DATA FOR THIS EXERCISE:
····················

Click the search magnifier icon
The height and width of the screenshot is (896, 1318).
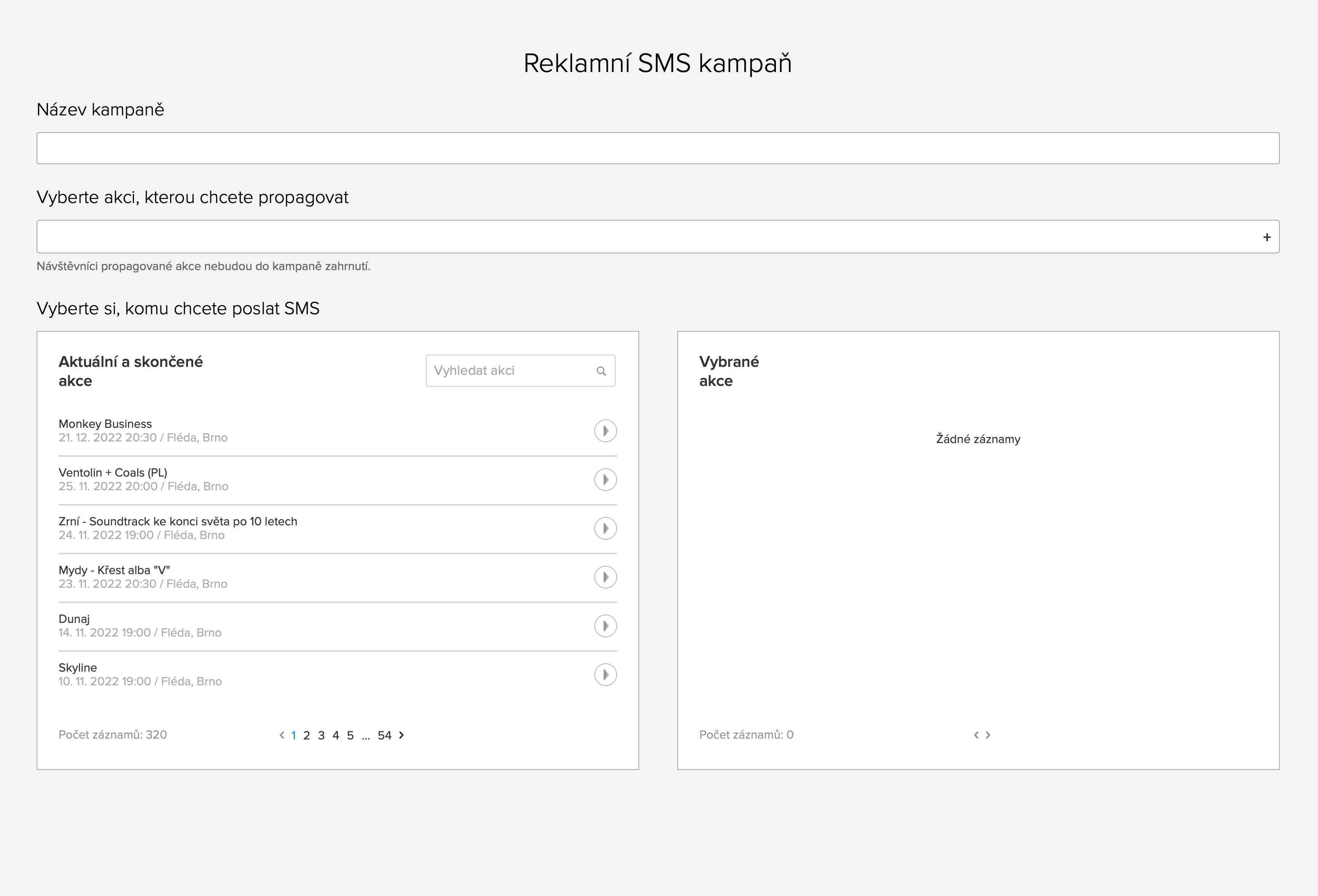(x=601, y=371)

····················

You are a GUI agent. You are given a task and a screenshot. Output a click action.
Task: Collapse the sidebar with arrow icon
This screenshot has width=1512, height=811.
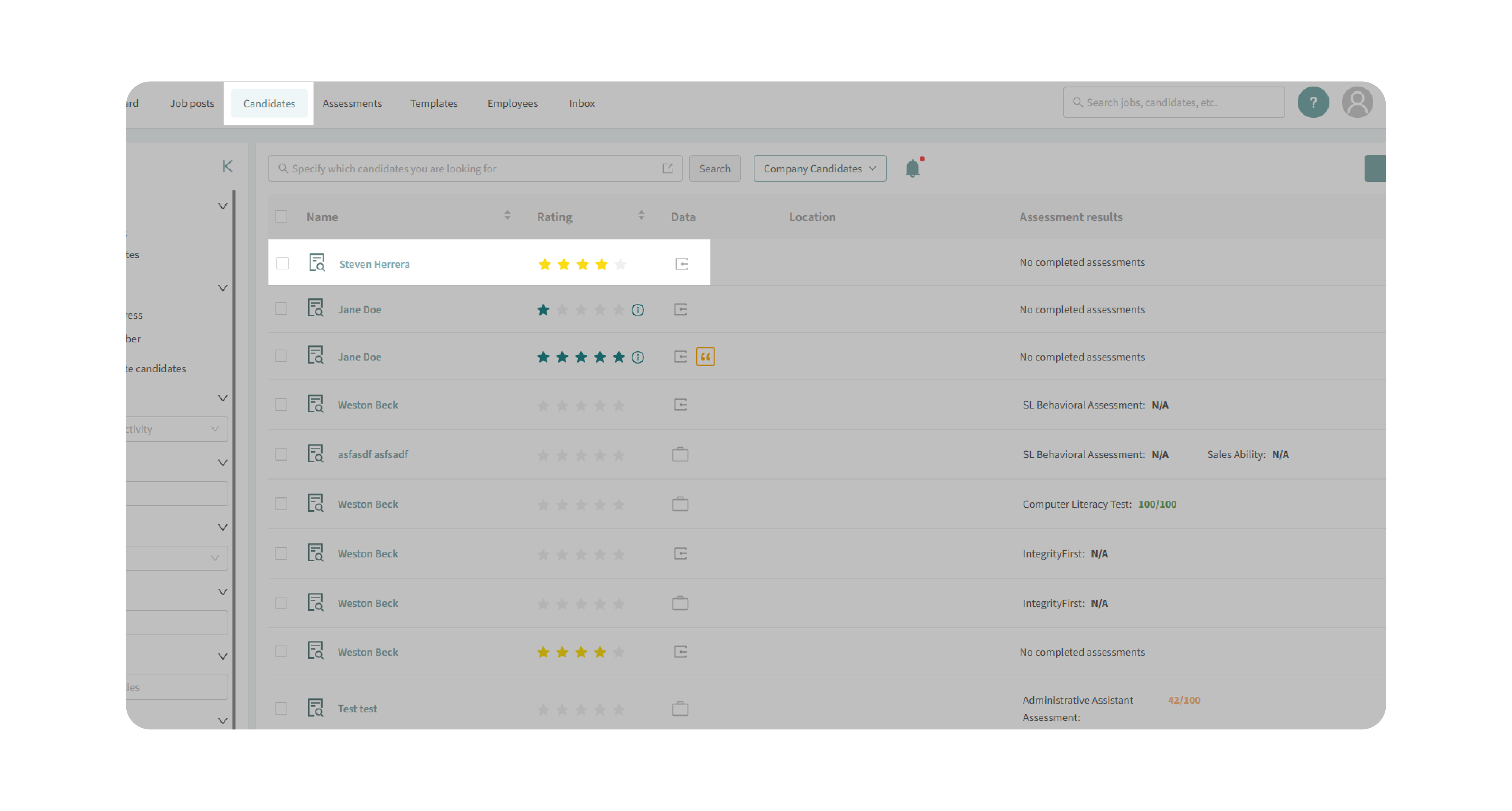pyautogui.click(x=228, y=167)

····················

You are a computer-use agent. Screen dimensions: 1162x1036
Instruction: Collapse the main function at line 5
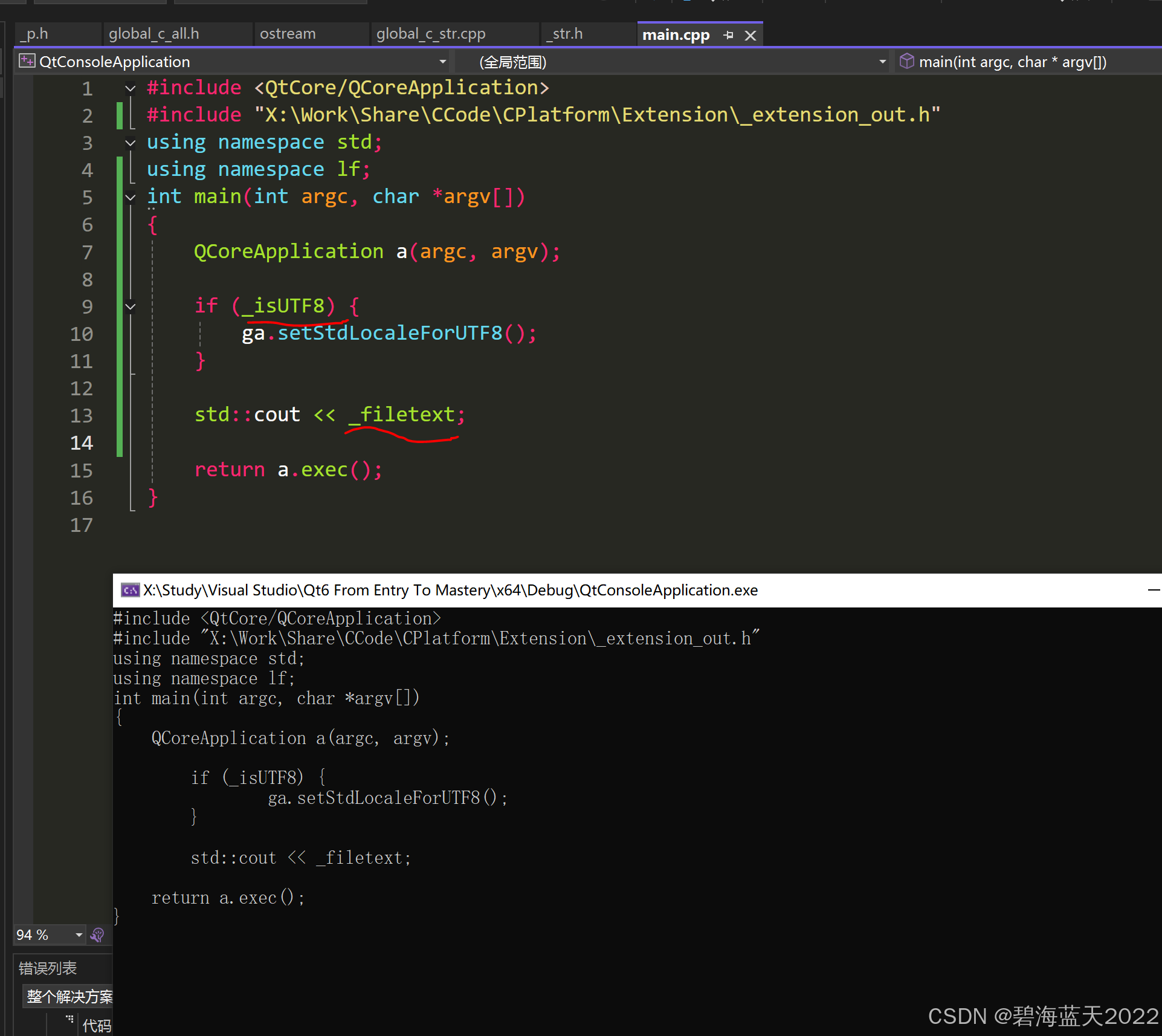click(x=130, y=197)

····················

Whenever "agent" occurs in a line of the entries, copy that line.

You are a GUI agent. You are given a task and a screenshot. Output a click action.
You are a computer-use agent. Screen dimensions: 1162x1036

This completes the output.